Re: Re(2): thoughts on domes and markets



It seems to me that round and dome like an igloo are the fast to set up,
easy to take down, easy to heat choices of those on the move who dont
collect a lot of "stuff".  When people settled down and began collecting
"stuff", they needed flat walls to push it against or hang it on.  As
society stratified into classes, maybe they were trying to be as different
as possible from those on the move, the box structures looking more
permanent and solid looking.  Maybe there is a "class consciousness" that
is unconsciously behind the lack of popularity of domes or other round
structures.  Concrete may suffer similar discrimination being a "basement"
material or building material for low cost apartments, etc.   OTOH, there
is nothing temporary about concrete.  
Furniture for those "on the move" vs "stay puts" seems to be vastly
different as well.  Nobody schleps a huge armoire around.  Most people
"invest" in very large furniture.  In my eyes, a dome does not take well to
lots of big square/rectangular furniture.  In visiting various domes, it
seemed that large furniture overwhelmed the rooms they were in, especially
if they were against an outside, curved wall.  This combined with the "over
division" of the space into rooms made them seem cramped to me anyway (I
will admit I like Japanese nearly empty rooms).   

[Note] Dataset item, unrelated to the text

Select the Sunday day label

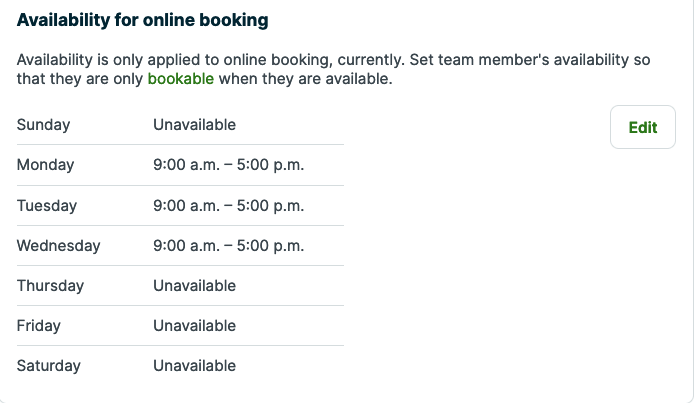point(44,125)
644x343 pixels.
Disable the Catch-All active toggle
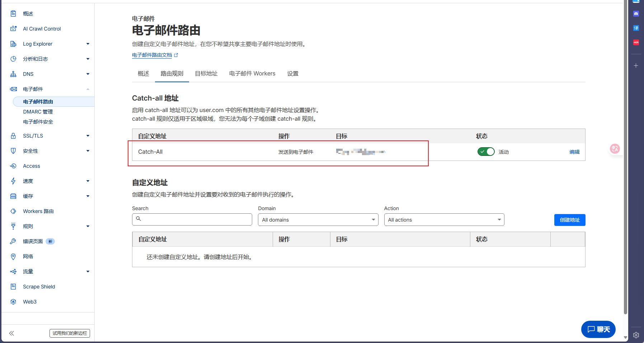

A very good example is round vs rectangular dining tables.  Round tables
seat many more  people than the same square area of a rectangle table.  A
lazy susan in the middle of the round table and all the food is easily
accessible to everyone seated.   Everyone is equal at a round table
(Arthur??) but there is a head and foot at a rectangle, a class division so
to speak.  A round table takes up much less space.  So why do people
continue to love rectangles?  Ingrid
 
At 03:32 PM 1/9/1999 -0600, you wrote:
 >Wherever you have aboriginal cultures that build shelters by bending two
>or more saplings together and tying them where they cross, you have a dome
>structure. (And let's not forget the igloo.) It might be stretching a
>point to call a tipi a dome, but they definitely have more in common with
>domes than they do with rectangles.